Collected data:
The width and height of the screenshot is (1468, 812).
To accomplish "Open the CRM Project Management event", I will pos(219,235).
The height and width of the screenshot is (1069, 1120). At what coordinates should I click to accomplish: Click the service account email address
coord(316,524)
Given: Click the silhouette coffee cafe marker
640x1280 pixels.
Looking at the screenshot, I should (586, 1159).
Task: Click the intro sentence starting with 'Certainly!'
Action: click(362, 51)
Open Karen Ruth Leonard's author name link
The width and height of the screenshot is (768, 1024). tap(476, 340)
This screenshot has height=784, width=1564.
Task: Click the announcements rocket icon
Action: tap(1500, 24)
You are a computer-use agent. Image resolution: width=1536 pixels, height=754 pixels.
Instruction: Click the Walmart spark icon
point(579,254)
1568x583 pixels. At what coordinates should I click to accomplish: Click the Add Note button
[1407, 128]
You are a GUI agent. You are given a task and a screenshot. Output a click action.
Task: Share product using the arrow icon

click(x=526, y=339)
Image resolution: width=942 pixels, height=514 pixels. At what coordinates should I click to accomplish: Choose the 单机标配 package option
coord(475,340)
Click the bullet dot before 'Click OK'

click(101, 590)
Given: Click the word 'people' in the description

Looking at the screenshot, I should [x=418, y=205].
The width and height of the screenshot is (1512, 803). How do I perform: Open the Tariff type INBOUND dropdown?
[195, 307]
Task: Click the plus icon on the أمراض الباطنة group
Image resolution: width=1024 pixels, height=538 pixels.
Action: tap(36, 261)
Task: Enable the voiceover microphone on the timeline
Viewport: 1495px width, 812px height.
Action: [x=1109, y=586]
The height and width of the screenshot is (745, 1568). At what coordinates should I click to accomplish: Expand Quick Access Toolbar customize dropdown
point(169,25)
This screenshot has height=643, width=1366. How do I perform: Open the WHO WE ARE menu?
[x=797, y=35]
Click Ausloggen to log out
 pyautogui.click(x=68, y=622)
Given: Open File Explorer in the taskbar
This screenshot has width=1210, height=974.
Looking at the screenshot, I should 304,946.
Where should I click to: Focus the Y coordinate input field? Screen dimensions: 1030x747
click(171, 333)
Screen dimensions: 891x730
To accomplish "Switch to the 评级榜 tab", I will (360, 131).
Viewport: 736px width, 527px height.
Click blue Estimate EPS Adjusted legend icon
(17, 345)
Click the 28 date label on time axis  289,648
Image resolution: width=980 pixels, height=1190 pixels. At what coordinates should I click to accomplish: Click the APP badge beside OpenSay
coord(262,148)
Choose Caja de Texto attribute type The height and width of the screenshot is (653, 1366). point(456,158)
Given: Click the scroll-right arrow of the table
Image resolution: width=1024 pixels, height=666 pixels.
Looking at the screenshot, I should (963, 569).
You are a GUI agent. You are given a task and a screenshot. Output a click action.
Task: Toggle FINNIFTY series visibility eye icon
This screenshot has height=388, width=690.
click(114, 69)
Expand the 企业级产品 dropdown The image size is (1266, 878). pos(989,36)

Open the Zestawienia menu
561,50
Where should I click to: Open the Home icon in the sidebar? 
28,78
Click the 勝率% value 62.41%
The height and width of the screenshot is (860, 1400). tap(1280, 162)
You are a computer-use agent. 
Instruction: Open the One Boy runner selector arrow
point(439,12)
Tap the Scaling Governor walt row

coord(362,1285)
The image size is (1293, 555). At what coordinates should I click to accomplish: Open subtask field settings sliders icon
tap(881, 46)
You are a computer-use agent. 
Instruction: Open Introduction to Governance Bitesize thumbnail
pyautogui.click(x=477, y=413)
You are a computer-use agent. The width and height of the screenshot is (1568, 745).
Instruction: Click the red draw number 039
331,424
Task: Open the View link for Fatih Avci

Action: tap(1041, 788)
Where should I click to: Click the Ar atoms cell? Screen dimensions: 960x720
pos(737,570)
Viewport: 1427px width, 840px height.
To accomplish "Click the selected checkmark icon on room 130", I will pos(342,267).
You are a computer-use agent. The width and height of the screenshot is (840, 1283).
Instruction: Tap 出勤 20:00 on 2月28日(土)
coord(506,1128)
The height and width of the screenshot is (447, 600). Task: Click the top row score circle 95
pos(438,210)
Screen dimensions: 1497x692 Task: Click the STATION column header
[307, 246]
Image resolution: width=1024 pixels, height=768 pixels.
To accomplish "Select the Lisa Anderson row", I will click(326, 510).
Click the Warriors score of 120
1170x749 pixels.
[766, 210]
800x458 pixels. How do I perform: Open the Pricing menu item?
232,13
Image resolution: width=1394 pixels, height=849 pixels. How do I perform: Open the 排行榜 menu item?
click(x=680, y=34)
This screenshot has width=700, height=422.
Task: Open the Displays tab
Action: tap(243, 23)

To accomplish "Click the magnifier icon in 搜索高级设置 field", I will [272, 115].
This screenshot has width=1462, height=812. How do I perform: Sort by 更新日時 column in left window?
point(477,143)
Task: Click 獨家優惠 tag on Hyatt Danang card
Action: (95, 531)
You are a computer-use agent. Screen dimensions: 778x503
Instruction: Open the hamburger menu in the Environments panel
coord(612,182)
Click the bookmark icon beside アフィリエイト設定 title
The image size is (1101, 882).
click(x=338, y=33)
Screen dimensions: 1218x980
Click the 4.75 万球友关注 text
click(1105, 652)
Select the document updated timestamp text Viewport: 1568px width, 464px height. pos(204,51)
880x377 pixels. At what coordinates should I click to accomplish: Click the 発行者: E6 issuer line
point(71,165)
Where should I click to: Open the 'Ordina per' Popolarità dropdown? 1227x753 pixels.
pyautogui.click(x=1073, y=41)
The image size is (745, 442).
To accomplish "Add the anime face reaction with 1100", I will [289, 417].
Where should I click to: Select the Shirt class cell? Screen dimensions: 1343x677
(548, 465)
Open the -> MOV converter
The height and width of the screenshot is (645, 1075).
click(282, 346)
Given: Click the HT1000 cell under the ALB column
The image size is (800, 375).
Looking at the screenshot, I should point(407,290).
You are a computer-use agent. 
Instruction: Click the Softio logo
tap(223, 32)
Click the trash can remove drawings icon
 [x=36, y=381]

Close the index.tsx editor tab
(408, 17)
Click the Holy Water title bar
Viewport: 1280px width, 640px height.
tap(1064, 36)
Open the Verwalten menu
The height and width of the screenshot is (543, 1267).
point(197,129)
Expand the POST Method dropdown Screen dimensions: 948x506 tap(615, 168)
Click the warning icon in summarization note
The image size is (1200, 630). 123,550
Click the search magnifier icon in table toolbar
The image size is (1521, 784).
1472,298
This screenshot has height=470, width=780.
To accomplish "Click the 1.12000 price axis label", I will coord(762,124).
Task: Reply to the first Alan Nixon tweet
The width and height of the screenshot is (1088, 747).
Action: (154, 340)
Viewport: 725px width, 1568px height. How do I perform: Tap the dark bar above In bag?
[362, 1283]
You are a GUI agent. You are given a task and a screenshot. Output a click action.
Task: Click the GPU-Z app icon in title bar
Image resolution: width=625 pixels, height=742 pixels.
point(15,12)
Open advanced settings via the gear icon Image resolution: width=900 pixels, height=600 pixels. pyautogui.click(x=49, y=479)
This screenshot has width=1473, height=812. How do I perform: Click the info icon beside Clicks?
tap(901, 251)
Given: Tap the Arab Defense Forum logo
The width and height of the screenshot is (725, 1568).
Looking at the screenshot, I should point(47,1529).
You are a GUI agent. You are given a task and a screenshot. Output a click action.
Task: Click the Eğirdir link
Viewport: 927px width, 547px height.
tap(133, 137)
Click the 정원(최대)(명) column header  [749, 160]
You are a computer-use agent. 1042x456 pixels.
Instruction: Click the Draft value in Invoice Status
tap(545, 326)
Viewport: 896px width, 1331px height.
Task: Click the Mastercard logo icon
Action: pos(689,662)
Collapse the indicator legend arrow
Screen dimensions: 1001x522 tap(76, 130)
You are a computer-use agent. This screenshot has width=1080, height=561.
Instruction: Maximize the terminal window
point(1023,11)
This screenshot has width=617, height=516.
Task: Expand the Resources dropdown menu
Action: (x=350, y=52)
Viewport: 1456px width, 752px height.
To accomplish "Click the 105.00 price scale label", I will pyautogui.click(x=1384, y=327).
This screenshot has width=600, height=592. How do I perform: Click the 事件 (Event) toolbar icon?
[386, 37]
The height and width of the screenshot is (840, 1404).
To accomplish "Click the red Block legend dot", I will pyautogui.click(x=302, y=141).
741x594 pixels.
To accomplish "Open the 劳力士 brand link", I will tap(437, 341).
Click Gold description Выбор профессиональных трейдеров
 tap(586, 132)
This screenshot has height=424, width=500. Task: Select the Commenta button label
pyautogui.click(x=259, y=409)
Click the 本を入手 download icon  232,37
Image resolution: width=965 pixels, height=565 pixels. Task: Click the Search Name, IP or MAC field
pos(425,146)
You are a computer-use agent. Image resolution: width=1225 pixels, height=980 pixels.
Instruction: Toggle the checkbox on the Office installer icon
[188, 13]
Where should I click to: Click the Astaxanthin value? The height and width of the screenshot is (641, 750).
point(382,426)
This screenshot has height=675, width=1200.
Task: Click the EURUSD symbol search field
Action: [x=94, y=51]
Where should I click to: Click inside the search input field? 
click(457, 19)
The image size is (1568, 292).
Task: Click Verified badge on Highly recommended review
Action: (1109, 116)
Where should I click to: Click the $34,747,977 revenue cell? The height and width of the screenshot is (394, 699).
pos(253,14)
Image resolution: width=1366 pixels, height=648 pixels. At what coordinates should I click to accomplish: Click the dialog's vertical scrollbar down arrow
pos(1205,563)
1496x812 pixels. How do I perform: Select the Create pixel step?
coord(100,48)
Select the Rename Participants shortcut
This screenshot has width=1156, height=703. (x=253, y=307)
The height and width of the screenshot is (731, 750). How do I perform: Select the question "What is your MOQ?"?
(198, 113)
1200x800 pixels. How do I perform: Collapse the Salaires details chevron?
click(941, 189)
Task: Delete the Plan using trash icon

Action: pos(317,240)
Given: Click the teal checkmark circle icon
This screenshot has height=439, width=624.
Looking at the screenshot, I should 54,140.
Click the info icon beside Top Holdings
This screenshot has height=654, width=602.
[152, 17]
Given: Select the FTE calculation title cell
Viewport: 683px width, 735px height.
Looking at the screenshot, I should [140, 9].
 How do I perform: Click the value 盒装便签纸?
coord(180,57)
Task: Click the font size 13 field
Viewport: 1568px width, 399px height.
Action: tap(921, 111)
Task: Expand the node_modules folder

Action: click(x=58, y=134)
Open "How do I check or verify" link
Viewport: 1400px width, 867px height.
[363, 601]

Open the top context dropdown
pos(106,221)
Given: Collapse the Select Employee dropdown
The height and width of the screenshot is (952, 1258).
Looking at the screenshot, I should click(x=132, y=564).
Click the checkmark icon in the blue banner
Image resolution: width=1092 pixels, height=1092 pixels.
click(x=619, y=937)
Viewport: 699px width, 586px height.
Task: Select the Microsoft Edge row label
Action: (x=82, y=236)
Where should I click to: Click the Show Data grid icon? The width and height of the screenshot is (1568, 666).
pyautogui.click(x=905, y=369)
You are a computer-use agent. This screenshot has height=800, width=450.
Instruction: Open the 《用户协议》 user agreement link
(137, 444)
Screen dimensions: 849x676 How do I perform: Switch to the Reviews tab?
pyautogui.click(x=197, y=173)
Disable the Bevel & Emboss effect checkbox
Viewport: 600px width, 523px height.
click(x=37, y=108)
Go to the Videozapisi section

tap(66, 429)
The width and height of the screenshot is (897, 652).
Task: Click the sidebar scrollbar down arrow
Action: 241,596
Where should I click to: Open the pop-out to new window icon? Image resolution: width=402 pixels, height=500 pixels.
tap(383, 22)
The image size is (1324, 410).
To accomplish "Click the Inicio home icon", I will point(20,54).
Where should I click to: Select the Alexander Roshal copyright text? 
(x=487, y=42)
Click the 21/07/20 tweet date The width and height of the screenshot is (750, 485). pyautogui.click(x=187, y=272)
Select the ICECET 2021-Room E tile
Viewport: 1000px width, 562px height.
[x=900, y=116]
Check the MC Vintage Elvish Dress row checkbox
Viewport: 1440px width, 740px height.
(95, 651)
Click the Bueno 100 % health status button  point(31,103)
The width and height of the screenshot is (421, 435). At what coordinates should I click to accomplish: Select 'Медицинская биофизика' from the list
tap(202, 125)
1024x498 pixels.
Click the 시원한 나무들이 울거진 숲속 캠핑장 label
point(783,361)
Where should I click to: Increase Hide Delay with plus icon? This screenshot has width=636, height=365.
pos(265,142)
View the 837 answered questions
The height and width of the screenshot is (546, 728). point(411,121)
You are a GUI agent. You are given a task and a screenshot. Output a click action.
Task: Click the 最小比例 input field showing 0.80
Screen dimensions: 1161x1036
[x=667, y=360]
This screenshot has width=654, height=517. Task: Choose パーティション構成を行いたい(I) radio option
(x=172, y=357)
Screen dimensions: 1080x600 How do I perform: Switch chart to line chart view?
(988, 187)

--- Prompt ---
Among the lines above, count those containing "price" and give only that count.

--- Task output ---
2